» **Source document**:
Silver to See Ongoing Deficits and Solar Panels up to 98% of all Supply by 2050
Whilst we await the final numbers from the Silver Institute for demand in 2022, all indicators point to a record year of demand for silver. On last forecast, they were projecting a figure of 1.21 billion oz, up 16% on 2021. Supply on the other hand continues the trend of coming off ‘peak silver’ in 2016, growing only 1%, another deficit year of more demand than supply. But the big news is looking forward.
Around half of silver is used for industrial purposes and 2022 looks to see increasing industrial demand, up to around 540m oz. These are all rapidly growing industries too of vehicle electrification, 5G technologies, and the global government lead push to green infrastructure, particularly solar panels.
Silver jewellery and silverware are also set to jump, each up 29% (235m oz) and 72% (73m oz) respectively.
That leaves the one dear to our hearts, investment. From the investment side of the equation, like gold, ETF’s saw outflows, but physical bars and coins surged with forecasts of 18% increase on 2021.
Mine production is only projected to increase by 1%, resulting in a near record, and second consecutive year, of global silver market deficit in 2022. At 194 million ounces, this will be a multi-decade high and four times the level seen in 2021.
But according to a recent study out of the University of New South Wales we aint seen nothin’ yet, and its all about solar panels.

» **Supplied data**:
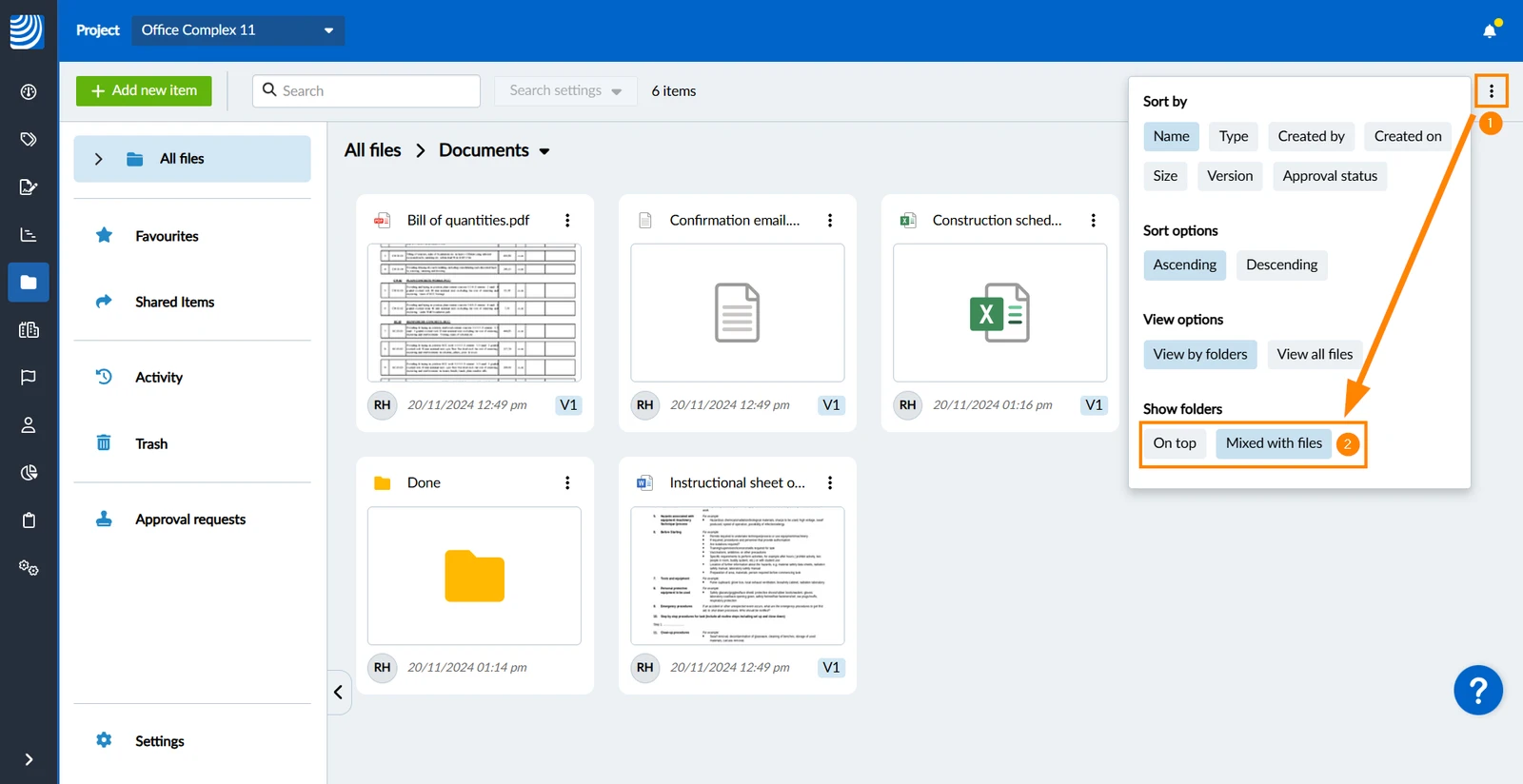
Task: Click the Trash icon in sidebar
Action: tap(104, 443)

==

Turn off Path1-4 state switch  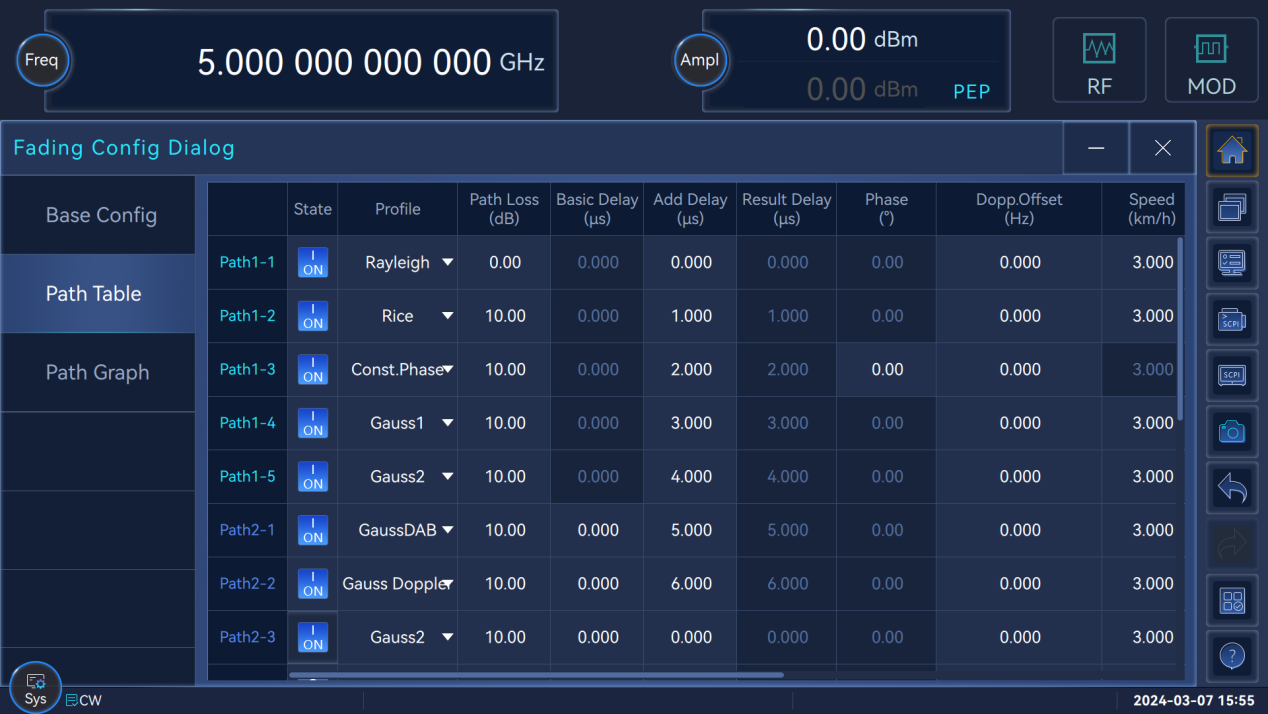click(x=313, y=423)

» **What is asked**:
In the article on silver above, what was the projected size of the 2022 global silver market deficit?

» **Finished exercise**:
194 million ounces